If a file has many problems, the SGML parser stops after about 200 errors. This means the validation service stops as well and will not validate any remaining URLs.
If you want to test only a section of HTML source, you can paste it into the text box provided for this purpose. In either case, WebTechs applies the Level and gives you the Responses you specified in the preceding sections.
WebTechs is probably the most comprehensive of the verification services on-line. Its reports can also be the most difficult to understand. For that reason, you should become familiar with the FAQ (Frequently Asked Questions) File for the service. This tool is maintained by Scott Bigham at http://www.cs.duke.edu/~dsb/wt-faq.html.
Although using WebTechs is an excellent way to verify that your HTML
source is everything it should be, WebTechs does not check your links.
Most of the systems designed to check links run only on your own server.
If you don't have a server, fortunately, you can use Doctor HTML.
Doctor HTML is different from the other tools addressed in this chapter. To begin with, it examines only Web pages; it won't take snippets of HTML for analysis. But it also provides services not found in the other tools.
Doctor
HTML performs a number of functions, as you can see in figure
19.5. Some of these functions overlap with the other HTML verifiers.
But the most important reasons for using
Doctor
HTML are to get verification that all the hyperlinks in your document are
valid and to get specific advice concerning optimization of your page performance.
Fig. 19.5
You can use this form to order Doctor HTML's tests.
Doctor
HTML is located at
http://imagiware.com/RxHTML.cgi.
The Doctor performs a complete
Web
site analysis, according to your specifications. The strengths of the program
are in the testing of the images and the hyperlinks, functions not found
in other verification services.
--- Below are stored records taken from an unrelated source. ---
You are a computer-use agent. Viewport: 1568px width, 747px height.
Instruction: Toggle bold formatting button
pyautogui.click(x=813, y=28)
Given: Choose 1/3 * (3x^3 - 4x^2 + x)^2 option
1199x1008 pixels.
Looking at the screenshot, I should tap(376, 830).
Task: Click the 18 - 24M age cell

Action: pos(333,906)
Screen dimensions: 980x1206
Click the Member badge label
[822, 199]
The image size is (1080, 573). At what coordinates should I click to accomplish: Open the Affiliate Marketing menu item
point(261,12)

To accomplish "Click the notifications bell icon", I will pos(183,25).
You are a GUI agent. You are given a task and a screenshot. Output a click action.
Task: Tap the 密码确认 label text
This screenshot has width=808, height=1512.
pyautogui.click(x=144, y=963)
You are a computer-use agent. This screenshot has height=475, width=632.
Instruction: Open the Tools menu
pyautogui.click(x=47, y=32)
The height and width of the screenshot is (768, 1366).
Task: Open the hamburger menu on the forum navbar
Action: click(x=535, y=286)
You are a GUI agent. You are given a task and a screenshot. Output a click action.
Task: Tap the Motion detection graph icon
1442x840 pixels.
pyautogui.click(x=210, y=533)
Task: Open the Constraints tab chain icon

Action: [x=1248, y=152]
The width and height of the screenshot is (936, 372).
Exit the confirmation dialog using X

Be sure to read the test descriptions;
no separate FAQ is available.
The Doctor provides you with a report that is built "on-the-fly." It contains one section for each test you specified, and a summary. You are presented with the summary first, and from it you may select the individual test report sectiions. As an example, the three figures that follow are individual test report sections. These were returned in response to the request in figure 19.5 for examination of the Macmillan Information Superlibrary (tm) on the Web.
The hyperlinks test checks for "dead" hyperlinks on your page. The resulting report indicates whether the URL pointed to is still present or if the server returns an error, as shown in figure 19.6. The report also tells you how large the destination URL is; if you get a very small size for a destination, check it by hand to determine whether the server is returning an error message.
Fig. 19.6
This typical report from Doctor
HTML describes the hyperlinks found in a document.
Note that just because the report says the link is apparently valid, the page pointed to is not necessarily what it was when you set up the link. You should use the URL-Minder service described in the section "Using Other Verification Services on the Web," to track changes to the pages your links identify. The Doctor uses a 10-second time-out for each link test; slow links may time-out, and you will have to test them individually.
To tweak your page performance, you get maximum results from fixing image syntax, reducing image bandwidth requirements, and making sure that your table and form structures are right. The Doctor provides a wealth of information in all these areas.
This special report identifies images that take an excessive amount of bandwidth and that load slowly, as shown in figure 19.7. It also gives the specific image command tags to set to improve overall page performance (see fig. 19.8).
Fig. 19.7
Doctor HTML's report on images is helpful in identifying any picture that is slowing down your page.
Fig. 19.8
These image command tags require resetting, according to Doctor HTML.
The Kinder-Gentler Validator (sometimes called simply KGV) is a newer tool for validating HTML source and Web pages. You will find KGV at http://ugweb.cs.ualberta.ca/~gerald/validate.cgi. It provides informative reports, even pointing to the errors it detects. Figure 19.9 is an example of just how helpful KGV can be.
Fig. 19.9
This figure shows an example of the helpful reports provided by the Kinder-Gentler Validator.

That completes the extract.